Automation basics
Understand the general concepts and best practices of automation in Atlassian Cloud products.
Automation is a new admin feature available in Confluence Premium and Enterprise. Read the announcement in this community post to learn more.
Rules always begin with a trigger component. The trigger is the catalyst that sets your rule in motion.
In Confluence, that might be a product-based event like “when a new page is published”, or it might be a time-based event like “when it’s Tuesday at 10am”.
If you're in Space automation, the rule runs each time the triggering event happens in the space you’re in. If you're in Global automation, it will execute each time the triggering event happens in any space in your Confluence site — or the spaces you specify.
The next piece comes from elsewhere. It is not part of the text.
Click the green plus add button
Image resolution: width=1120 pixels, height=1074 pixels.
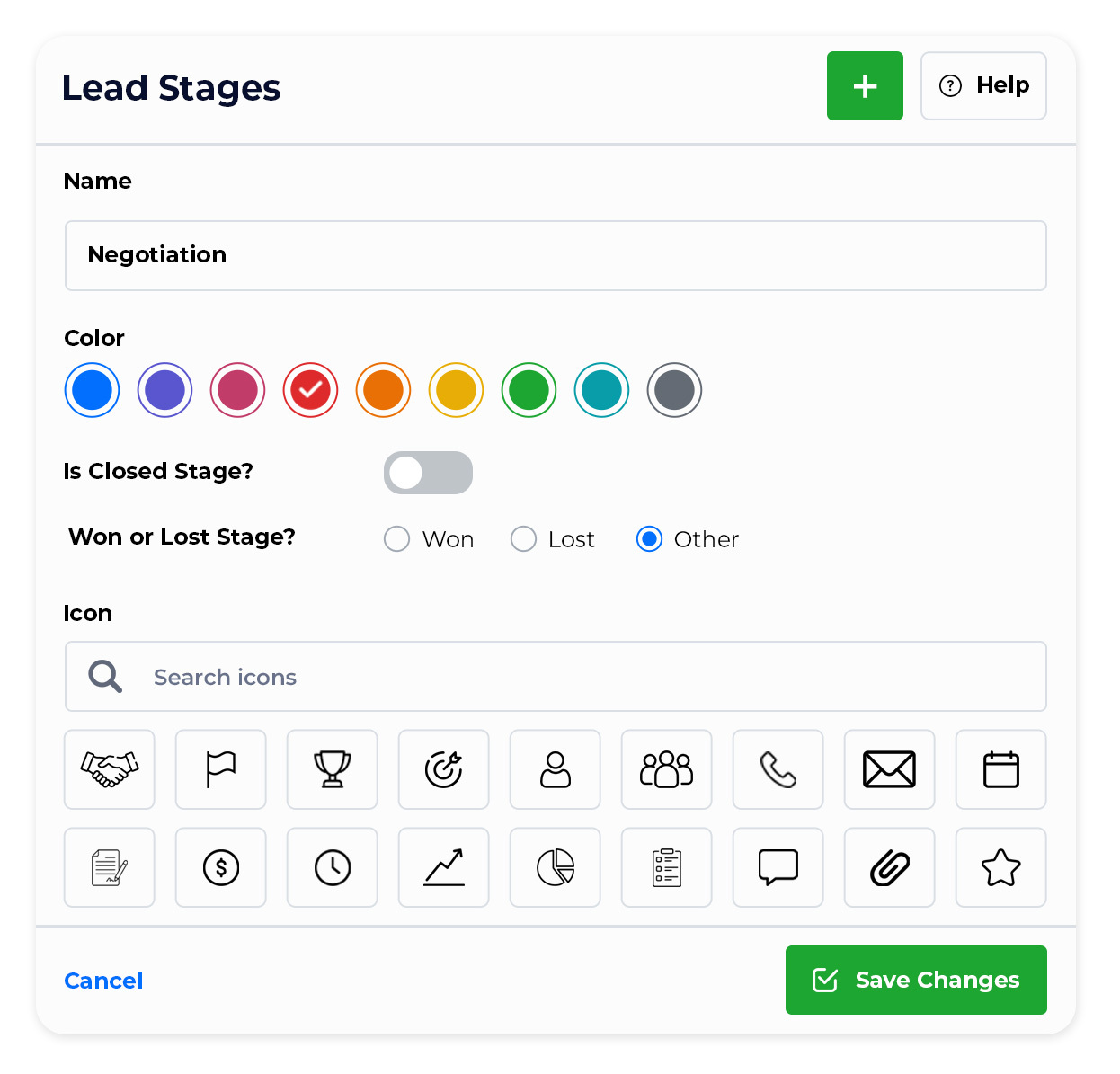click(x=865, y=86)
These triggers are specific to automation for Confluence and can be used to automate spaces (Space automation) and sites (Global automation).
This trigger runs your rule any time a new page is published.
This doesn’t include pages created as drafts or subsequent updates when the page is edited. “Page” in this context is a distinct content type from “blog”.
This trigger runs your rule any time a new blog post is published.
This doesn’t include blogs created as drafts or subsequent updates when the blog is edited.
This trigger runs your rule each time edits to an existing page are published.
“Page” in this context is a distinct content type from “blog”.
This trigger runs your rule each time edits to an existing blog post are published.
In its default state, this trigger runs your rule each time any label is added to a page or blog post.
You have the option to configure it by selecting specific labels from a dropdown. If you add more than one label, the rule will trigger each time any one of those labels are added.
This trigger runs your rule each time an inline or page comment is added to a page or blog post.
This doesn’t include when an existing comment is edited.
In its default state, this trigger runs your rule if any user or group is mentioned on a page or blog post (including in a comment).
You have the option to configure it by selecting specific users and/or groups from a dropdown. If you add more than one, the rule will trigger each time any of your selections are mentioned.
If you’ve used automation for Jira, you’ll recognize some of the same general triggers like Scheduled and Incoming webhook. You’ll configure them in the same way, but they won’t currently function across products. This is on our roadmap.
This trigger runs your rule at a recurring time that you set.
Use the dropdowns to add Basic configuration, or use cron expressions in the Advanced tab to control nuanced timing down to the second.
Cron expressions are composed of a string of values, separated by spaces, to denote Second, Minute, Hour, Days of the month, Days of the week, Year.
Unlike in Jira, the Scheduled trigger doesn’t support queries in Confluence.
If a scheduled rule fails to execute (serves a Failure status in the automation audit log) 10 times in a row, it automatically disables.
This trigger executes your rule when an HTTP POST is sent to a specified webhook URL.
A webhook is a way for a third party to trigger an automation rule.
When configuring this trigger, you’ll receive a unique URL that you can either add to the third-party application’s outgoing webhook configuration, or make an HTTP POST request from your custom scripts.
You can use the {{webhookData}} smart value to reference the custom data provided by the webhook in your rule.